Key writings on AI development from Open Philanthropy staff

Published: October 30, 2024 | by Open Philanthropy Staff

Recent years have seen rapid advances in artificial intelligence, from large language models demonstrating human-level performance on various benchmarks to AI systems mastering complex games and aiding scientific discoveries. These developments have led many experts to predict that transformative AI — systems that could match or surpass human intelligence and dramatically alter the course of human civilization — may arrive earlier than previously thought. While such technology could bring tremendous benefits, it also introduces unprecedented risks that warrant serious consideration.

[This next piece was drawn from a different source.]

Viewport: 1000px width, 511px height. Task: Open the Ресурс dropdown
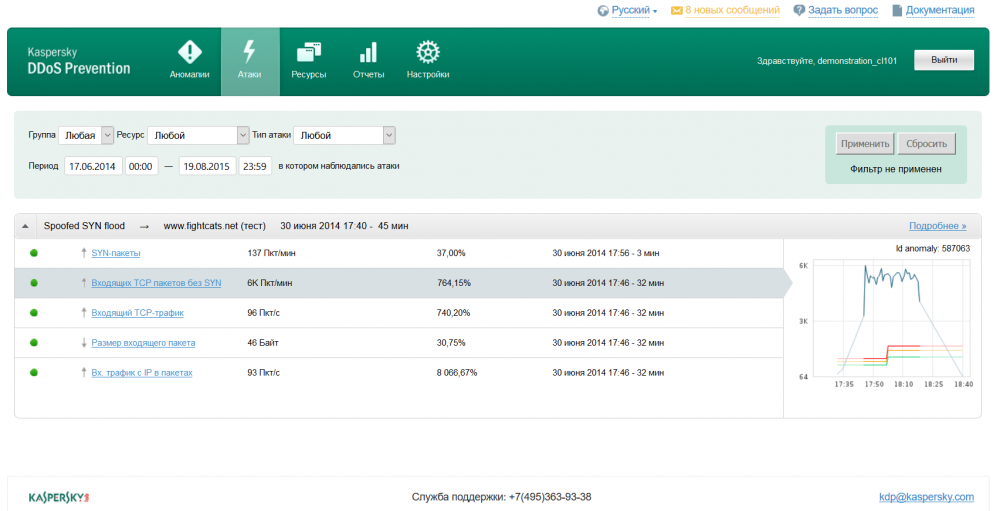[198, 135]
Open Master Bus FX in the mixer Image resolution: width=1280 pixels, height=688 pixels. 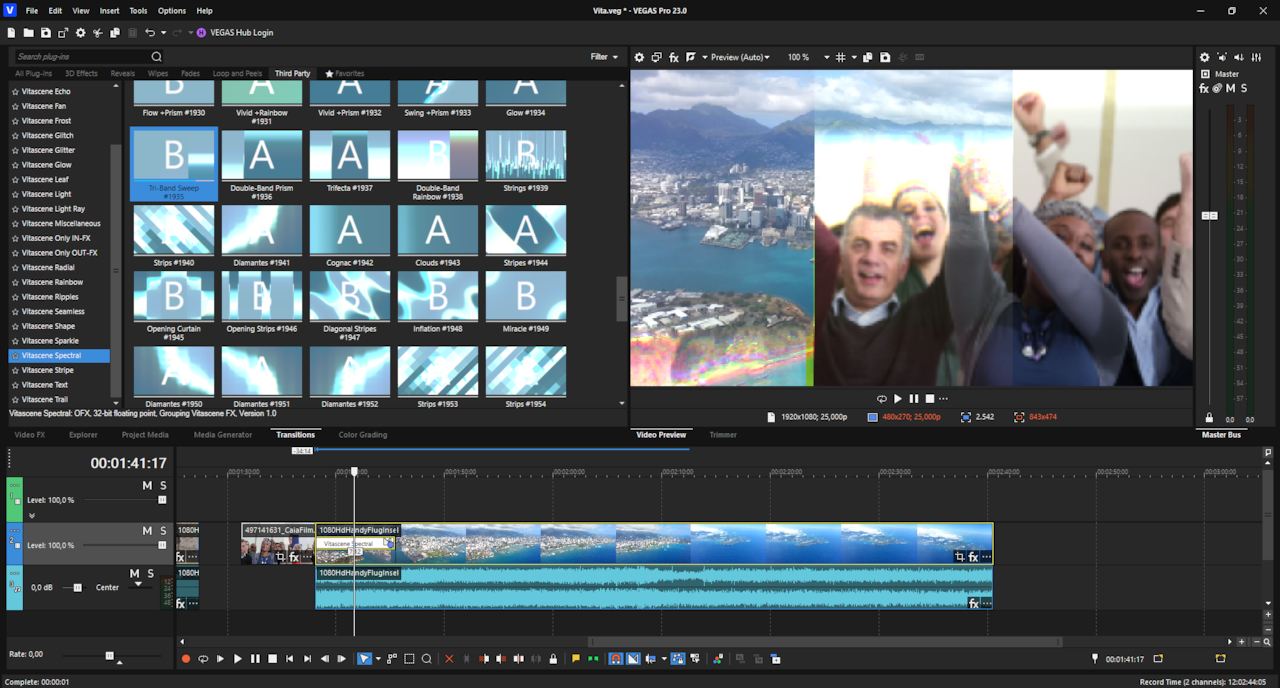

As progress in AI has accelerated, we’ve seen a corresponding spike in interest in Open Philanthropy’s work on AI. Our work often focuses on mitigating potential risks from AI development, though we also recognize that fields such as health care, economic development, and scientific research stand to be transformed positively by AI. While this compilation doesn’t cover these benefits in detail, they form an important part of the broader context in which we approach AI development.

Below, we’ve curated some of the most notable writings and interviews on AI by current and former Open Philanthropy staff from the last decade. They are not intended to represent Open Philanthropy’s “institutional view” on AI. No such view exists — our program staff, as well as our grantees, often disagree on many aspects of these debates.

While some of our older writings (pre-2023) don’t reflect the latest developments in AI, we’ve included them because some of their core insights remain relevant and illustrate the evolution of our thinking. We’ve explicitly noted where we’ve made significant updates to older posts, but generally encourage readers to prioritize our more recent work for the most up-to-date analysis.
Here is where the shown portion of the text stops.